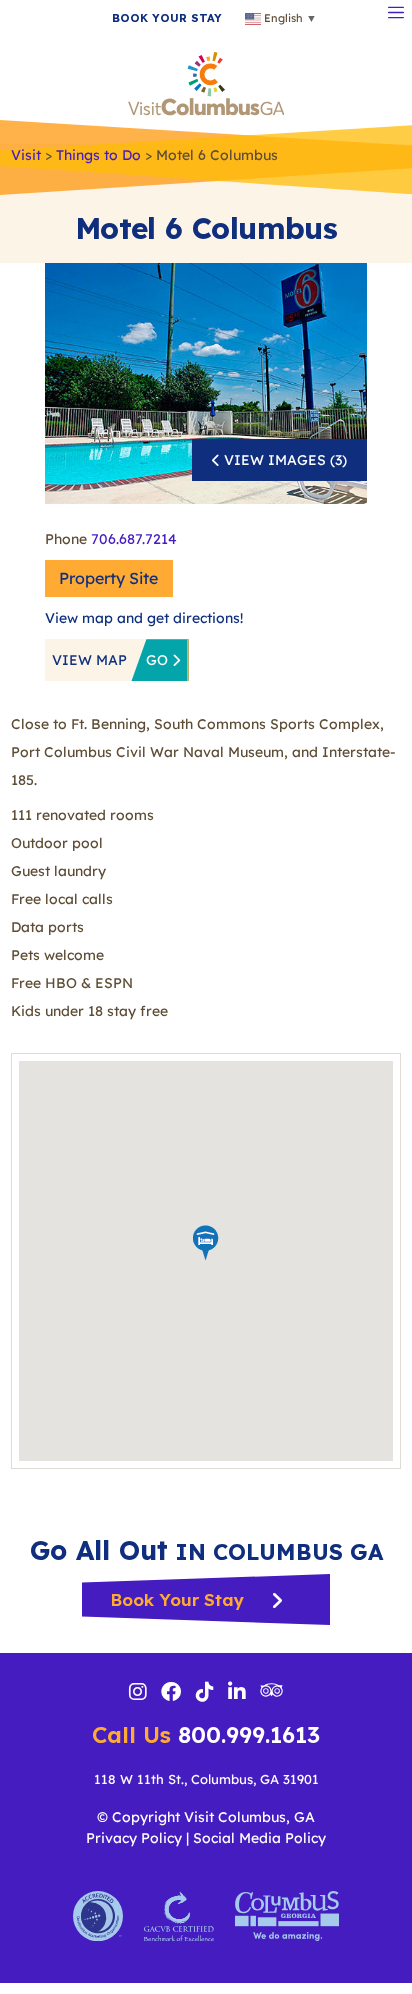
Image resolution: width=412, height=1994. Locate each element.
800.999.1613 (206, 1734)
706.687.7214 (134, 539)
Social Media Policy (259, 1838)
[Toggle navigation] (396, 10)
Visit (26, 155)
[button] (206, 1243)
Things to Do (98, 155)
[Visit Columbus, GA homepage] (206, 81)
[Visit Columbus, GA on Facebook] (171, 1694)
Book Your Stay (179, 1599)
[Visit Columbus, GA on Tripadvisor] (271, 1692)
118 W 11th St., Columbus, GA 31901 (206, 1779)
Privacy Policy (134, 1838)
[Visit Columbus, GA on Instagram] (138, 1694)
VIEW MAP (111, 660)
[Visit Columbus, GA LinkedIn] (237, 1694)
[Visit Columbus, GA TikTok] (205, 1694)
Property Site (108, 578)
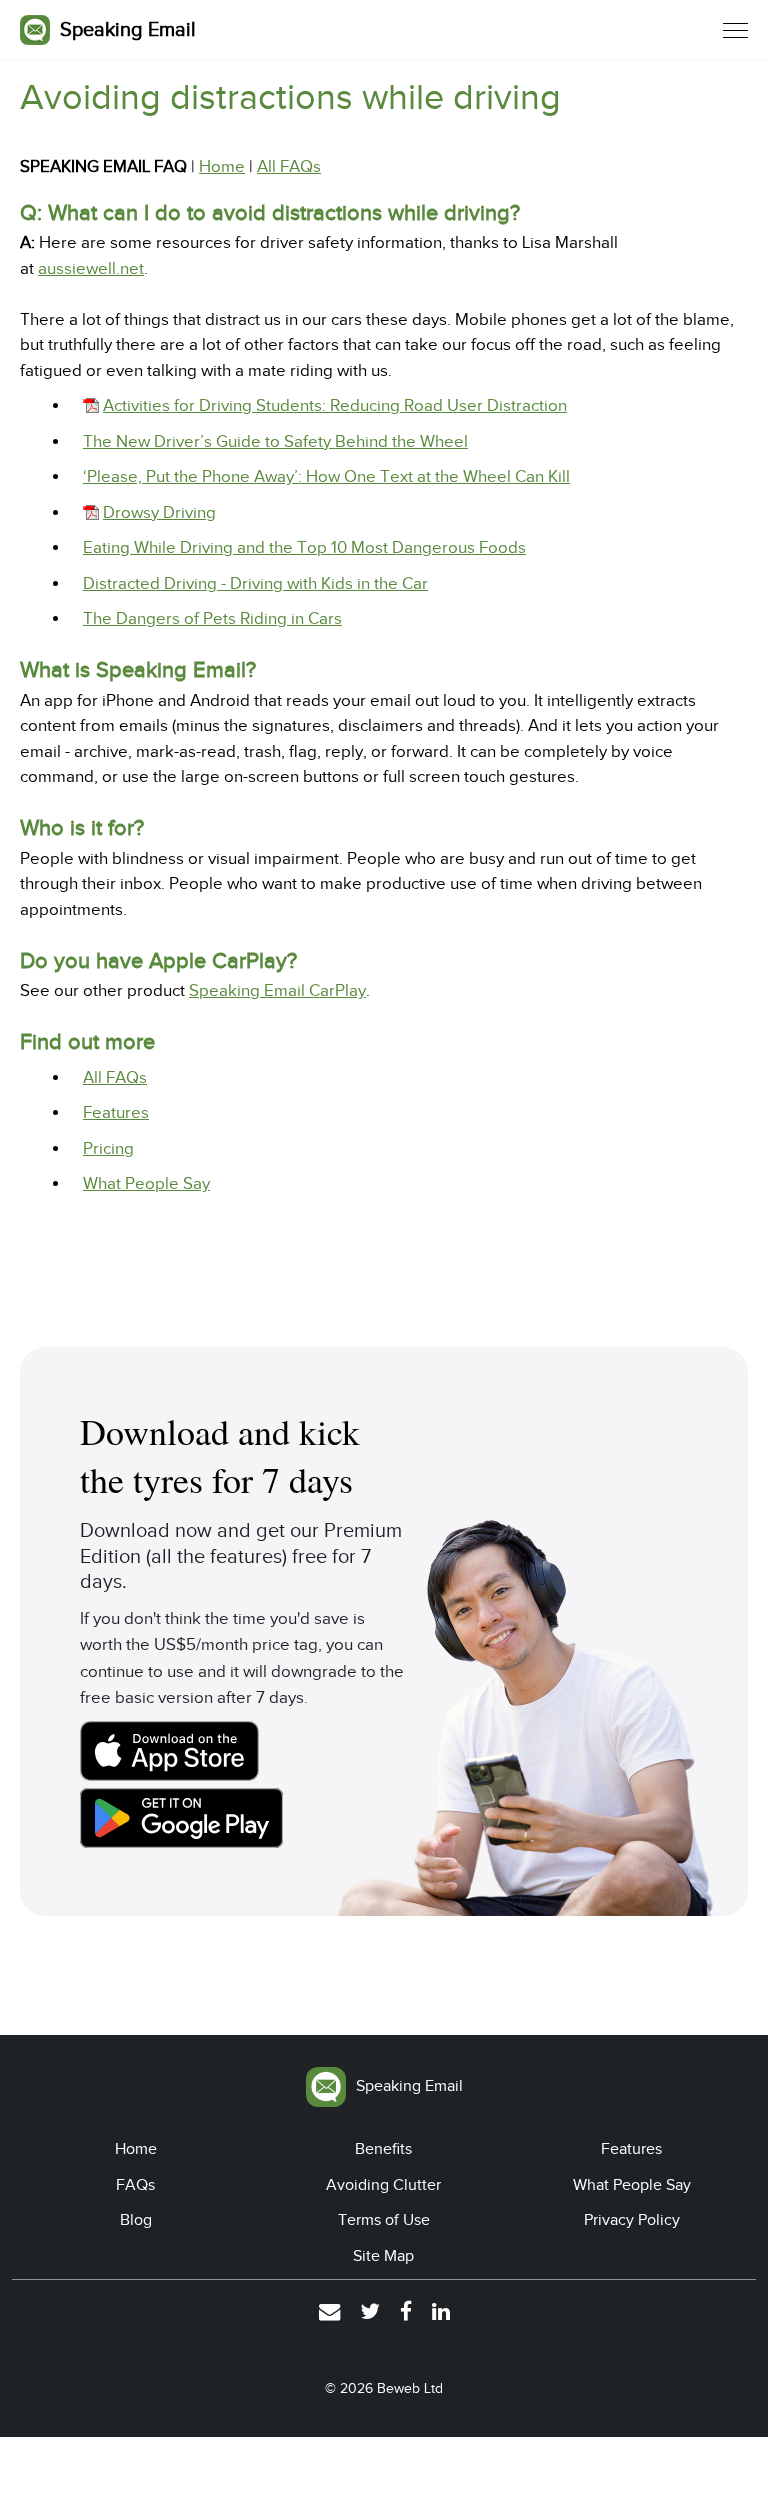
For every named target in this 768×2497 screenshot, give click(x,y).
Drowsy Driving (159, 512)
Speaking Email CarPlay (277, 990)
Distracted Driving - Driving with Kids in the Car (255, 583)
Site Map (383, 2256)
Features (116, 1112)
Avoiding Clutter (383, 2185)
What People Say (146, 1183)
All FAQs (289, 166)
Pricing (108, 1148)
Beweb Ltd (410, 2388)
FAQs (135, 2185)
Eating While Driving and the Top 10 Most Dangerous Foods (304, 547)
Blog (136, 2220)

****************************************

Brief
Only the number is needed here: how many lines of the listing include "Driving"?

Task result
3